Revista Talentos

Fallando

Publicado el 16 diciembre 2016 por Sylvia
Ayer, mientras B dormía una siesta que empezó tarde -no es bueno que las siestas empiecen tarde-, me quité el top y me puse mi bata de consolación, para beber almíbar caliente en el que cocí guayabas. Empecé a escribir esta entrada que termino hoy, también mientras B duerme la siesta -que habría estado mejor más temprano-.
Ayer fue un día de buenas noticias y pequeñas complicaciones, con un crítico momento de desesperación por la tarde, en el que volví a gritar: "¡Yaaaaa! ¡Por favor, déjame trabajar! ¡Espeeeraaa!" (multiplicado por cuatro, más o menos).
B había esperado mientras yo opcionaba por la mañana, mientras me bañaba, mientras hacía la comida, mientras tenia una entrevista inesperada, mientras daba clase, y ahora debía esperar mientras yo hacía que mi teléfono emergente leyera mi chip y lograba opcionar de nuevo. Se quejó, se retorció y gritó.
En cuanto me desocupé, la cargué, le di teta y se quedó dormida. Sé que tenía sueño desde rato antes, pero también sé que estaba descargándose del estrés por el mal rato y eso me da mucha pena. Es horrible gritar a tu hija de un año siete meses, sobre todo cuando su demanda es "hazme caso, quiero estar contigo".
Me queda claro que en realidad, por ejemplo, apenas me buscó mientras hacía la comida; su papá estaba ahí, acababan de regresar del parque y disfrutaban la novedad del chicozapote: B se llenó cara, ropa y manos y le dio gusto verse en el espejo convertida en hija postiza de Cepillín. La ida al parque fue mientras yo hablaba con mi afortunada visita inesperada, así que ella tampoco sufría en el momento de mi entrevista. No es una niña metida en un corralito durante horas, ni colocada frente a un televisor para estarse quieta; no se le deja de lado. Pero su demanda se cruza con mi deseo y me produce un poco de frustración y un dejo de culpa; si pudiera, trabajaría solo en las horas en que a ella le viniera bien.
Eso, respecto a no darle mi atención en todo momento.- Es lo que hay, no pasa algo grave.
Otra cosa es gritarle. Nada justifica que le grite, así que me disculpo con ella y se lo explico: que no se lo merece, que me porté mal y lo lamento; que le pediré a Dios que me ayude para no volverlo a hacer... Cuando vuelve su papá, le digo delante de ella que tenemos que contarle que hoy mamá se desesperó y gritó y eso está muy mal. Me doy cuenta de que evito decir que "le grité"... como si hubiera gritado al aire.

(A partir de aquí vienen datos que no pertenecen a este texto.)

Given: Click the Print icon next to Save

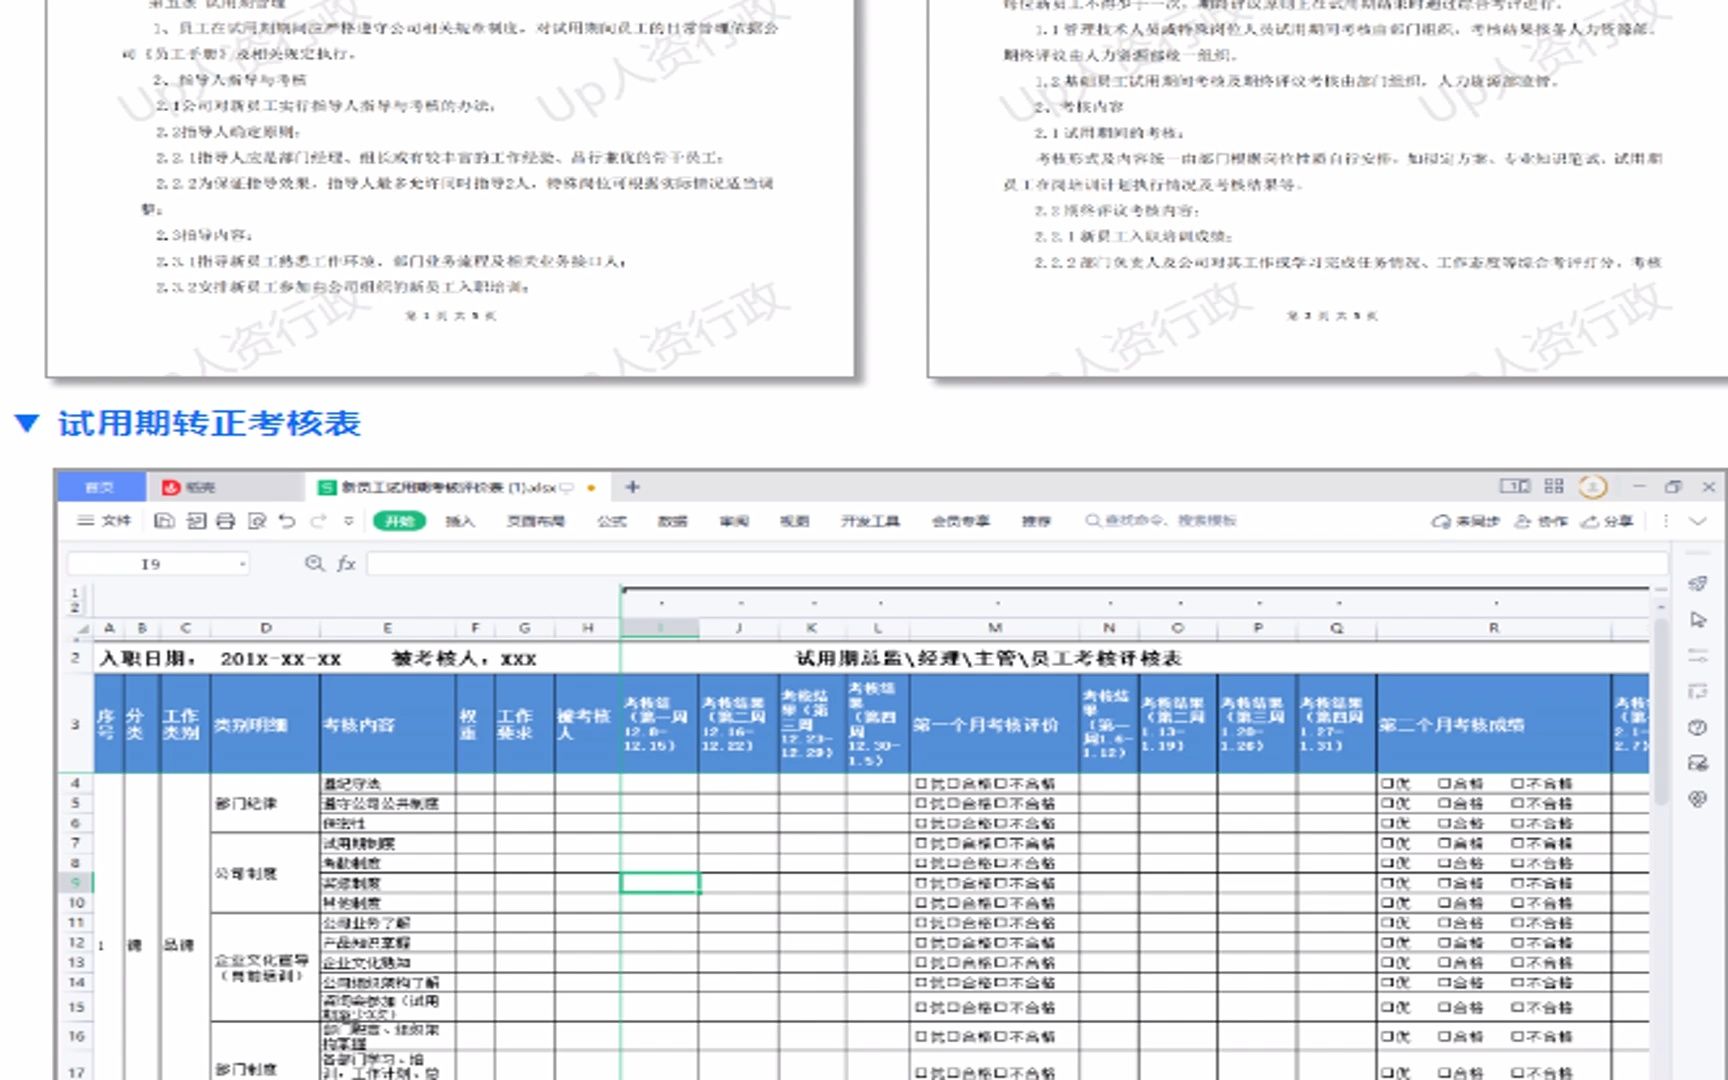Looking at the screenshot, I should [x=224, y=521].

Espero que Dios sane su corazón, porque a mi me queda claro que aunque se levante pensando en otra cosa y se muestre la mar de contenta, ahí está ya la impresión que causé... otra vez.

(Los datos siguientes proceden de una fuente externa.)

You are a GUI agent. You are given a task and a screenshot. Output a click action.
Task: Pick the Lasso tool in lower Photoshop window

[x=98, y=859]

Mi caso es ilustrativo de cómo gritamos -o pegan, los que pegan- porque podemos y por incapaces. Aunque estés a punto de explotar en un trabajo, no le gritas a tu jefe; en todo caso, le gritas a tu subordinado con el que -se supone- no te pones en riesgo. Aunque conozcas la teoría sobre gestión de emociones, hace falta estar en paz para reaccionar de modo correcto. Porque se vale enojarse, se vale desesperar, pero hay un modo correcto de interactuar cuando una se enoja o se desespera; también hay un modo correcto con los hijos. Es de humanos fallar, claro.